Since many of my blogs did not cross over to my new website, I have decided to add the ones missing when they are brought to my heart. Today, I was reminded of one called “Who Has A Broken Heart?” It’s an old but goody and part of my Memoir that still needs to be completed. Do we ever complete those? LOL

Chapter 3

Who has a Broken Heart?

One morning in 2010, I peered into the mirror’s reflection and wondered who the person was staring back at me. I had been too depleted financially to get my hair done at a beauty shop, and a friend took me to a hair design school where the students were learning to cut hair. They practice their training on brave individuals looking for cheaper pricing. I sat nervously in the chair as the dye was placed on my head and the foils. Soon, I was ushered under the dryer, but something kept running down my neck. The hair dye had seeped through the foil. After shampooing, the stylist showed me the brown spots that had run, bled, and dried. There were large dark brown spots in my blonde hair that looked horrible. Her assistant came out, and the manager came out.

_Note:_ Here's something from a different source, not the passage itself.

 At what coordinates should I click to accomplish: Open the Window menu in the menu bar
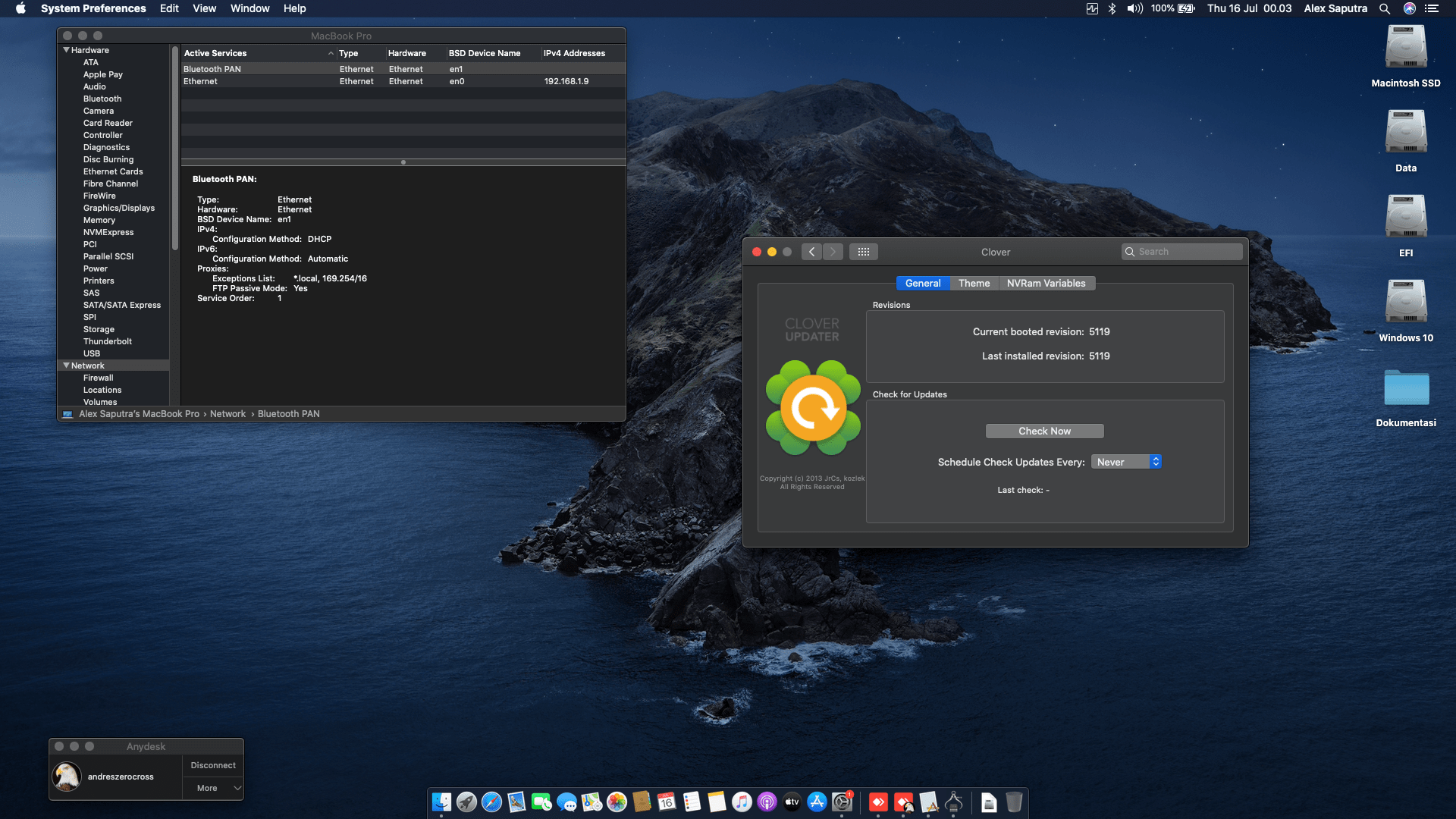pyautogui.click(x=249, y=8)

Soon, a host of women were standing around my chair, trying to decide what to do with the mess, and it was a mess. The manager asked if she could re-dye and cut my hair. I nodded and sat in shock as I heard her clippers begin to shave the back of my head in a boy-type haircut that left me with about an inch or two of hair on top that she spiked with gel. The color of red dye she chose for me was more of a burgundy and covered the dark brown spots. It was such a drastically different look that I still had trouble gazing into the mirror when it was time to go out in public.

Losing my hair was just an outward sign. I had lost so many things I loved with such swiftness that it seemed like one blow would knock me to my knees, and before I could recover from the next one, down, I would go again.  The pain I felt seemed to seep out of my pores. I felt as if I was walking around with blood oozing from my heart. I kept dabbing at the seeping place of my heart, applying pressure, but to no avail. This pain was so heavy it made breathing problematic. I drove the short distance to the church assembly and went inside with my new fashion statements, cane, and red hair. Just trying to stand during one song was a struggle for me. Although I was better and able to drive some, I was still exhausted from chronic fatigue and other neurological issues. Losing my health was more like losing my freedom.

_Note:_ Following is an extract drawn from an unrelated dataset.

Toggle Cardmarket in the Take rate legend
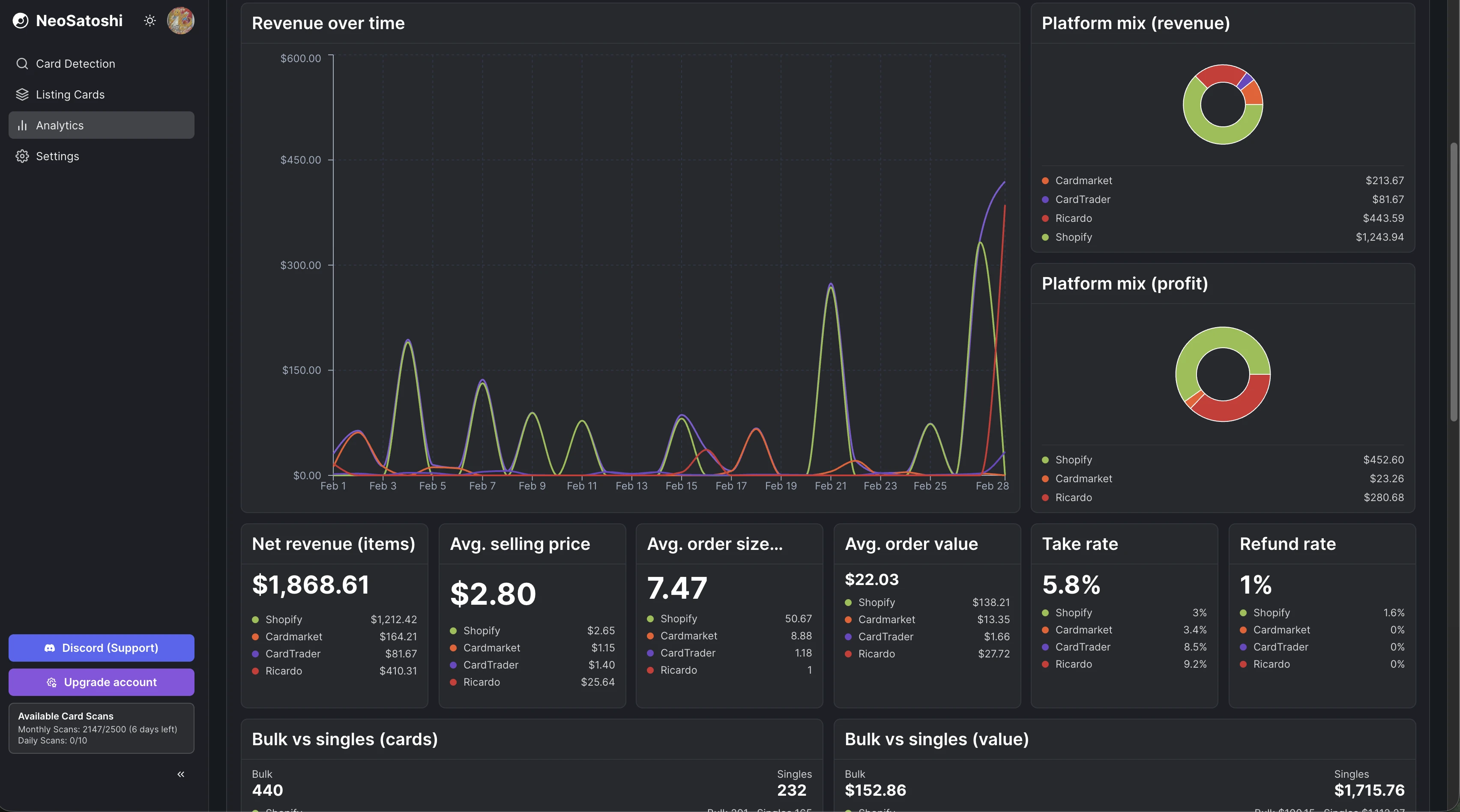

 Everything that identified me as a person had been plucked away.  I had begun to talk to Job as if he and I were old friends.  Job, “What did it feel like when the messenger came with the news of more pain? How did you bow and begin to worship after hearing of the death of your children, your livestock, your servants, your health?”  I sighed and hobbled out of the mini-van, and entered the sanctuary. I tried to focus on the people around me in the pews. They smiled, clapped their hands, and sang loudly. Many had joy that I coveted. Genuine joy. I am sure they all had a story of their own sorrow and losses. It seemed many I encountered did.

The pastor’s message was well-needed, and many scriptures he quoted seemed to speak to and encourage me. He was gifted in the prophetic and humble, and I knew I was where I was supposed to be going then. I had just started driving this small distance to fellowship with other believers a few months prior, but sitting alone on the pew was just a reminder that everything in my life had become empty.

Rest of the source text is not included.